The Catholic Church is Ireland has been accused by an Irish academic of spreading misinformation about the ‘dangers’ posed by non-Catholic schools in order to maintain a stranglehold on education in the country.
In an op-ed published in the Guardian, Emer O’Toole, above, Associate Professor of Irish Performance Studies at Concordia University in Canada, pointed out that 90 percent of primary schools in Ireland are Catholic.
This religious domination of public education is anomalous in a developed nation. It does not meet the needs of Ireland’s increasingly diverse population, or of the many citizens – religious or otherwise – who would rather that Catholicism was not afforded a privileged place in public life.
In 2012, a government report recognised the need for change and recommended that some schools divest their religious patronage. Though the Church agreed that some divestment was necessary, at local level it is reluctant to cede power.

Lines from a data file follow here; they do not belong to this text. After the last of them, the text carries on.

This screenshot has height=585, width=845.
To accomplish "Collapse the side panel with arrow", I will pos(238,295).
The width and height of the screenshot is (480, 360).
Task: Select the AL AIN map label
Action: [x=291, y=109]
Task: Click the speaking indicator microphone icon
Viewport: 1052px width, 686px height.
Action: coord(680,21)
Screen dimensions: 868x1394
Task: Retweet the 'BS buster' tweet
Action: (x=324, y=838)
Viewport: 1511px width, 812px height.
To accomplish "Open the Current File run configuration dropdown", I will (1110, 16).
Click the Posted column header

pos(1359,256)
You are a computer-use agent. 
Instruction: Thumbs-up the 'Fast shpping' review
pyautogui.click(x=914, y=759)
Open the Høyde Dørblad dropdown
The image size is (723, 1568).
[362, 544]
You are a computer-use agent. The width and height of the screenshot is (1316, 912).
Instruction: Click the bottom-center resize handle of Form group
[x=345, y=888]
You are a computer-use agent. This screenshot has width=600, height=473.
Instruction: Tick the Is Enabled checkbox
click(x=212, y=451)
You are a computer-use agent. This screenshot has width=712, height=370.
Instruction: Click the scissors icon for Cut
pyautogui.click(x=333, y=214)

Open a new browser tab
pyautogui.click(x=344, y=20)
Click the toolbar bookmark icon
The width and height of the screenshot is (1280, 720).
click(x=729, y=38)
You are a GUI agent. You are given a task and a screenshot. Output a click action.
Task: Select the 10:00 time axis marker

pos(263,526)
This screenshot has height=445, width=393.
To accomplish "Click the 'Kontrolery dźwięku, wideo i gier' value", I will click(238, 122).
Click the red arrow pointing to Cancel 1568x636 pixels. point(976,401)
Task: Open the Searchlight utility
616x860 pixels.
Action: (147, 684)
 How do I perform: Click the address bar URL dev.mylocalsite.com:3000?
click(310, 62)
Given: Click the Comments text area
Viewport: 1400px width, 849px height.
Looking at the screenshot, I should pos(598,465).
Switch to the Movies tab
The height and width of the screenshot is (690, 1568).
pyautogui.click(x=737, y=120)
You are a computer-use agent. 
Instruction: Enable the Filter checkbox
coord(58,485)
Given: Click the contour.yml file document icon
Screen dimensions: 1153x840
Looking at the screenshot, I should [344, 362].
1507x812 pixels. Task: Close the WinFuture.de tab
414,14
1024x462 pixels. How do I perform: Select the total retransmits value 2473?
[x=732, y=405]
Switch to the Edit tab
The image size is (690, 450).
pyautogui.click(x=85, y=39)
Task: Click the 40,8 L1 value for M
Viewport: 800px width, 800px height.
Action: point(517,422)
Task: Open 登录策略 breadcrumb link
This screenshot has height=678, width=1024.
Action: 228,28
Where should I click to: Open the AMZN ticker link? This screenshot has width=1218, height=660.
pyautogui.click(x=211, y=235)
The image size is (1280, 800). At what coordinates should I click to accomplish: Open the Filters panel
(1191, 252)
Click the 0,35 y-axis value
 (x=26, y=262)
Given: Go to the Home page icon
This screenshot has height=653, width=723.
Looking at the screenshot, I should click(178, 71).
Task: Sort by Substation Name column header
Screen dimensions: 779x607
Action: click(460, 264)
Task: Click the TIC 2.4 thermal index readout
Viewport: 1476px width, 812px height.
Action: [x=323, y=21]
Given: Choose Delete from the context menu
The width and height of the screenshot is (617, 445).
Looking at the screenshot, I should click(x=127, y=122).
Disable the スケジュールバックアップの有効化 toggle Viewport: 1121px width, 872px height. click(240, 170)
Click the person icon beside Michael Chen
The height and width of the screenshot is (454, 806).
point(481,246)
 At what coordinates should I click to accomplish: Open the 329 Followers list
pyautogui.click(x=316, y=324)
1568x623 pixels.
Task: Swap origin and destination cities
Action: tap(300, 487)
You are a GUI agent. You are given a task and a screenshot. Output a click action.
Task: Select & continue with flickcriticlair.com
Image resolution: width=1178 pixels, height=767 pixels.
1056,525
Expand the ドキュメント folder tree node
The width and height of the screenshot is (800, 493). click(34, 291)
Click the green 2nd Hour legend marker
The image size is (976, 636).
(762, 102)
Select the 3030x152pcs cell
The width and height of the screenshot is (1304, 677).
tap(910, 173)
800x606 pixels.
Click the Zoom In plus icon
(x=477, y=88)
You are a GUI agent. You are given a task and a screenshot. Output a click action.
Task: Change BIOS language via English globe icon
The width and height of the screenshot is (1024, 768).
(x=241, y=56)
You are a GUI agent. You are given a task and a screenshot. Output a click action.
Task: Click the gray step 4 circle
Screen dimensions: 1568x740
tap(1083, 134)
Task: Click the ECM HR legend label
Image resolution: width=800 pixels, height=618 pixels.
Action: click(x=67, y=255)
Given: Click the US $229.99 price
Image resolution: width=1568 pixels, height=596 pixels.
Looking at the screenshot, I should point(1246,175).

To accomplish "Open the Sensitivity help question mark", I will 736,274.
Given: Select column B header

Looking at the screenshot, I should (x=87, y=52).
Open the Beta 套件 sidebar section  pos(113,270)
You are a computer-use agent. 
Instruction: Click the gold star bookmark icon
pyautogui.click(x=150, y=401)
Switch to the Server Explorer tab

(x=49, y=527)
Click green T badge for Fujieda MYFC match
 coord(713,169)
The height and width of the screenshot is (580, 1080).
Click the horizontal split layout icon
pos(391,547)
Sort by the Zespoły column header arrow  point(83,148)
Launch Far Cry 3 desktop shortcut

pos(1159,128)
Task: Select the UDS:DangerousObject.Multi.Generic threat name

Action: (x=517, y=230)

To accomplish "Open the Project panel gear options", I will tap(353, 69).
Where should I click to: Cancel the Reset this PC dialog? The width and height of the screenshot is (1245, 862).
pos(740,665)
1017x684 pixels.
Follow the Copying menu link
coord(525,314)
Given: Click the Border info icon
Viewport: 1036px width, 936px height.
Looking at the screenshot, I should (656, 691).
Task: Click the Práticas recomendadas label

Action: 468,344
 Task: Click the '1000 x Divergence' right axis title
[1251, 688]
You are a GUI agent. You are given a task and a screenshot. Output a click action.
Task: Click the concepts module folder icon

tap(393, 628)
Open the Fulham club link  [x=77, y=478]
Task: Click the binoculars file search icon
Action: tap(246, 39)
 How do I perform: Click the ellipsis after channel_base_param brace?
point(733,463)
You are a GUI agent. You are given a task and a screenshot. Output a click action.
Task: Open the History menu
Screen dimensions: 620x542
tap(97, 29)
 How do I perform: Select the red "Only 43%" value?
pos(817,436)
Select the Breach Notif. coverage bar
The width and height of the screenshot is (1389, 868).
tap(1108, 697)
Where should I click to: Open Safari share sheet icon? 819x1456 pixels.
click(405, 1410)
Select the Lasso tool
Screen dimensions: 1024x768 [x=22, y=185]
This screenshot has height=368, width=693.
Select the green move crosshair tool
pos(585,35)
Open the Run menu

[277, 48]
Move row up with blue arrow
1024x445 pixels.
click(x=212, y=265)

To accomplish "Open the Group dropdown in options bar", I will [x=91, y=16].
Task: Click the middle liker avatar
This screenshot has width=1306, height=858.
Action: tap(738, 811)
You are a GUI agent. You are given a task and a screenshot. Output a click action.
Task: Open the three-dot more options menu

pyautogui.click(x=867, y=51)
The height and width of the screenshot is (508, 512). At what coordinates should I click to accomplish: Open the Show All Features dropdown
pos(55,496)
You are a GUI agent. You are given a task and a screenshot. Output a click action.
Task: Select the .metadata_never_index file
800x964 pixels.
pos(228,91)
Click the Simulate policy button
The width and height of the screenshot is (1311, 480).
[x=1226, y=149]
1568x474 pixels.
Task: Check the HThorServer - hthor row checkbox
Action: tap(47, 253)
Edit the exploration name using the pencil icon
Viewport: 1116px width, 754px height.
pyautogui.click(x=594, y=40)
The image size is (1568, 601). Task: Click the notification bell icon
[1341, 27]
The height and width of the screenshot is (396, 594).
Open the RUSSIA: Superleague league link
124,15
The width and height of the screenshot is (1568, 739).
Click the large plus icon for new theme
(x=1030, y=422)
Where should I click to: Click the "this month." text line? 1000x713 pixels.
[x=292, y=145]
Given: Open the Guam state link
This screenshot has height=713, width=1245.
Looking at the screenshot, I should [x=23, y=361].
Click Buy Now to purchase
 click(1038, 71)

After a survey of parents of pre-school children in an area of Dublin apparently indicated that more than a quarter wanted multi-denominational education for their children, it was decided that one of the eight local Catholic primary schools should divest. O’Toole pointed out:
In response, three Catholic schools circulated leaflets containing misinformation: that the loss of religious patronage would mean an end to the schools marking Christmas, Easter and even Halloween; the axing of healthy eating programmes and book clubs; the devaluing of grandparents; censorship of the Irish language; lack of safety on school tours; a drop in the standard of education; the imperilment of teachers’ jobs – in short, to ‘a Brexit-type disaster’.
Joe McHugh, above, the Minister of Education and skills, has condemned this “inaccurate information” and took the unusual step of publicly asking the Catholic schools:
Not to issue claims that have no basis in fact. Pancake Tuesday won’t be banned. Nor will holidays or celebrations associated with the ancient Celtic/pagan festival of Halloween.
Incomprehensibly, the state all but handed over administration of the divestment process to the church. The result? Catholic schools denied parents any objective information on alternative patrons, then warned them that if they voted for divestment there would be no opportunity to reconsider once they learned details of the proposed replacement.Who in their right mind would vote for change under those circumstances? A parent writing to the Irish Times opined that the process seemed to be ‘cynically engineered to obtain a particular result for the diocese’.
When parents in this situation inevitably vote to maintain the status quo, the church can say: ‘We tried, but there was no appetite for it. People want their children to have a Catholic education.’ This is certainly how Fr Gerry O’Connor, involved in the failed divestment of a Catholic school, explained the fact that no schools voted for change in the Dublin suburb of Ballyfermot.
O’Toole went on to argue:
Not only would divestment protect the rights of Ireland’s non-Catholic children, who are currently excluded during religious instruction, and of non-Catholic teachers, who can be discriminated against in the hiring process, it would also help to complete the separation of church and state. While over 90 percent of children undergo near mandatory Catholic faith formation in state schools, the church simply has too much power in the Irish Republic.
Why do state schools continue to teach Irish children to respect the moral authority of the Catholic church, when most Irish adults, aware of the lessons of the Ryan report, the Ferns report, the Cloyne report and too many others, know that such respect is dangerous and misplaced? Why do we continue to show children that it is normal for the church to play a privileged part in public life, when generations have lived the tragic effects of such indoctrination?
If we continue to keep children ignorant of any religious belief but Catholicism, and teach them that children of other faiths are deviations from the norm, will we act surprised when these seeds grow into intolerance and division in our newly diverse Ireland? And will we continue to ignore the misogyny and homophobia of the Catholic church, and to pretend that this has no effect on the children in its schools?
Imagine an Ireland in which children were taught that moral authority is to be earned and can be revoked; that Catholicism is one faith among many; that boys and girls can play equal roles in any institution; that families come in all shapes and sizes. This can happen. There is a chance right now to make it happen. But it will never happen while the Catholic church is running the show.
Earlier this year, in a letter to The Irish Times, Anthony O’Leary wrote:
Tens of thousands of parents are … denied their rights. A Department of Education report shows that one-quarter of parents whose children are in Catholic schools would move their children to a school with a non-religious patron, if possible. Educate Together was the overwhelming choice.
Currently Church and State are denying over 140,000 children their constitutional right to a non-religious education. The present, piecemeal divestment programme has failed. It is time now for church and State to get together to agree a major, national divestment programme which will match up the needs of parents, teachers and patrons.